How much money is your leg worth? How about your ear or your ring finger? Most people would say these vital body parts are invaluable. But state legislatures have to assign monetary value to individual body parts when determining worker compensation benefits. And as an incredibly detailed interactive infographic over at ProPublica reveals, individual states disagree wildly on how much limbs are worth, and these values are often assigned arbitrarily.
Designed in-house by Lena Groeger and Michael Grabell, the visualization represents states as diagrams of the human body divided up like Angus beef charts. Scrolling over individual parts, from fingers to arms to ears to testicles, reveals the maximum amount each state will compensate workers for the loss of these parts, and compares each to the national average.
The graphic illustrates the absurd arbitrariness of each state’s worker compensation benefits: If you lose an arm while working in Alabama, the stingiest state when it comes to workers’ comp, you’re screwed–you get only $48,840. But if you lose an arm in Nevada, the most generous state, you win the worker compensation lottery–you can collect up to $859,634.

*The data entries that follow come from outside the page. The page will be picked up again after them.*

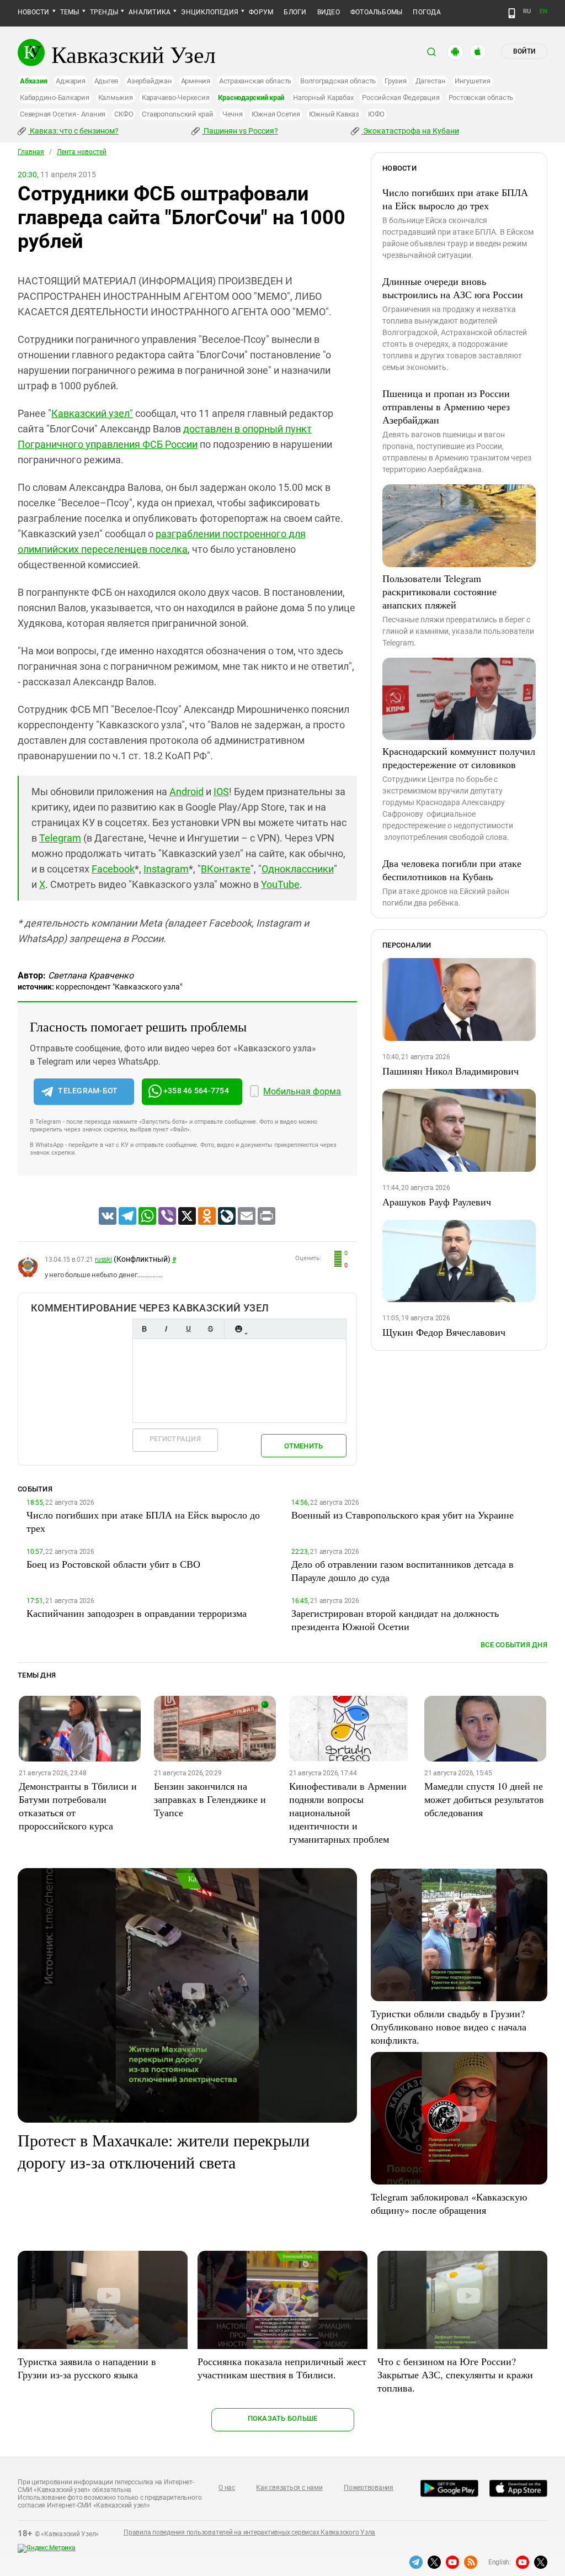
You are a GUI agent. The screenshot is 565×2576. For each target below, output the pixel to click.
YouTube (280, 884)
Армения (195, 81)
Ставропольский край (177, 114)
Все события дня (514, 1645)
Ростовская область (481, 97)
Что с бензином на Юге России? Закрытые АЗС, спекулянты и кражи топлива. (455, 2374)
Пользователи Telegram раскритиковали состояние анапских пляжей (439, 591)
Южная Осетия (276, 114)
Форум (261, 12)
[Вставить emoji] (238, 1329)
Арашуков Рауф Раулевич (436, 1201)
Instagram (166, 869)
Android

Why isn’t an arm just an arm? There are no federal minimums for benefits–Congress lets each state decide how much limbs are worth. As Grabell writes in an accompanying article in ProPublica:
Given their profound impact on people’s lives, how much compensation workers get for traumatic injuries seems like it would be the product of years of study, combining medical wisdom and economic analysis. But in reality, the amounts are often the result of political expediency, sometimes based on bargains struck decades ago.
States have been slashing workers’ comp in the past decade, and currently rates are at the lowest since the 1970s. For workers in states like Alabama, losing a limb isn’t just a devastating personal trauma–it can also lead to total financial ruin, as in the case of 27-year-old Jeremy Lewis, who lost his arm while working in an industrial plant.